Barely half an hour had expired before Celtic's attempts to score looked a little desperate. Ramon Vega miskicked from ten yards and, after Didier Agathe destroyed poor Chris Kerr on the right, Jamie McGowan came within inches of diverting the ball into his own net.

More near things looked set to follow after 38 minutes when Johnson's poise and control deserted him in the penalty area after Larsson burst on to an Alan Thompson feed and set up the Englishman in total isolation.

He may have messed up at first, but he had time to gather the ball again and, with the St Mirren defence still in disarray, stroked a right-foot drive below the scrambling Roy and clear of the last-gasp slide by McGowan.

Relief enveloped the stadium and now warmed up, the crowd rubbed their hands at the prospect of a landslide victory to confirm a first term in office by Martin O'Neill of utter dominance.

But they were never able to pull away from St Mirren, the bottom side in the division but one of the few to escape a serious beating at Parkhead this season.

Tom Hendrie's boys did not enjoy any sustained pressure and only flirted with causing Rab Douglas any concern.

With more intelligence and unselfish play, St Mirren might have silenced the crowd of 60,440 crowd.

A long ball from Jose Quitongo sent Graham Fenton down the right on the counter-attack but he opted to crash an effort wide instead of seeking out the unmarked Steven McPhee in the area.

And what was Quitongo playing at when he couldn't resist trying to score the kind of goal only seen in computer games?

Having danced his way round three Celtic players, options opened up ahead of him but he ignored them all and ran into Johan Mjallby.

Substitutes Michael Renfurm nor Steven McGarry were able to make an impact in the second half. For, on the few breaks Hendrie's side managed, Lennon was there to sweep clear any danger.

His signing in December came at an important time for Celtic, his introduction seemless and performances since almost effortless.

He was in the right places at the right time when, after Joos Valgaeren went off injured, other Celtic defenders momentarily lost their way.

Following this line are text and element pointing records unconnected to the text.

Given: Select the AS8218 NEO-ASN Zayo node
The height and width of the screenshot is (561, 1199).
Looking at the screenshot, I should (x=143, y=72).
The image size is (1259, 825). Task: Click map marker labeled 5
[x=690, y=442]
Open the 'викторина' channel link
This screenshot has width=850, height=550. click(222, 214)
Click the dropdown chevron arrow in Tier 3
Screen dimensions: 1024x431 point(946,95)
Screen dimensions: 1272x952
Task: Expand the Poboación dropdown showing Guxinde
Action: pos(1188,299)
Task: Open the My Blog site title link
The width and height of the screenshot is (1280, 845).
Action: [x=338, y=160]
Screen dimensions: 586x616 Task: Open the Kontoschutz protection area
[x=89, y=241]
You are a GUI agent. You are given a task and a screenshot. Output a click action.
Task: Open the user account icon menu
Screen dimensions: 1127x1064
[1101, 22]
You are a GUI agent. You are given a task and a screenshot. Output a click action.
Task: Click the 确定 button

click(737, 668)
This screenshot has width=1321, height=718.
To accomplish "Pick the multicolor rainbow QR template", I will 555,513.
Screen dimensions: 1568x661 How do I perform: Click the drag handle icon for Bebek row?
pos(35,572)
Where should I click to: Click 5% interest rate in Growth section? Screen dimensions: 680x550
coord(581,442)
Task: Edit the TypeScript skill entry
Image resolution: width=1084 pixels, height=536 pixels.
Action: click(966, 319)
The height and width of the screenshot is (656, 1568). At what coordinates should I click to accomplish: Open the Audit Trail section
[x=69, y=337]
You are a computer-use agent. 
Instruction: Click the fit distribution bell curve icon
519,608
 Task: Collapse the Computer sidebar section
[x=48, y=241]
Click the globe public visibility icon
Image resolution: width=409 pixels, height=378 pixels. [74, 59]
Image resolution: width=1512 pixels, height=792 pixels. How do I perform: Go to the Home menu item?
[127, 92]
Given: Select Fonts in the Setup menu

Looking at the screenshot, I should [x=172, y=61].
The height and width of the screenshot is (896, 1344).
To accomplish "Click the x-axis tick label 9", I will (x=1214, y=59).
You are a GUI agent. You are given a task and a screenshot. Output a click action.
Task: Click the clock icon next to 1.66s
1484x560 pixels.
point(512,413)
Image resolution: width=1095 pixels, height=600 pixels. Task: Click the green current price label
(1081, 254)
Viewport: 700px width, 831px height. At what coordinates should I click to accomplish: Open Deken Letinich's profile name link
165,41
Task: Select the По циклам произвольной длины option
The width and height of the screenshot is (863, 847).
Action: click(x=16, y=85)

Earlier, Jackie McNamara had replaced match-winner Johnson and could have helped himself to some of the goalscoring glory.

Roy's point-blank save from the Scotland player was only matched by the St Mirren No 1's acrobatics to deny Agathe from 25 yards.

All that was missing to raise the roof and cap the perfect day for Celtic followers was some magic from Henrik Larsson. It hasn't been a big task all season but yesterday he failed to fire.

After Roy denied him twice in the first half and he arched a free-kick over the bar, Larsson flashed in front of Scott Walker eight yards from goal to meet Agathe's low cross.

With the goalkeeper stranded on his line, however, Larsson pushed the ball so narrowly wide of target.

St Mirren's 400-strong support could be heard briefly as 90 minutes expired and perhaps the realisation crept into Celtic minds that any slip-up would spoil the day.

But then came the din. Fourth official Garry Mitchell's signal of only one minute injury-time was the cue for all in green to stand to attention, the final whistle an alert to party and salute a remarkable Scottish Premier League season by Celtic.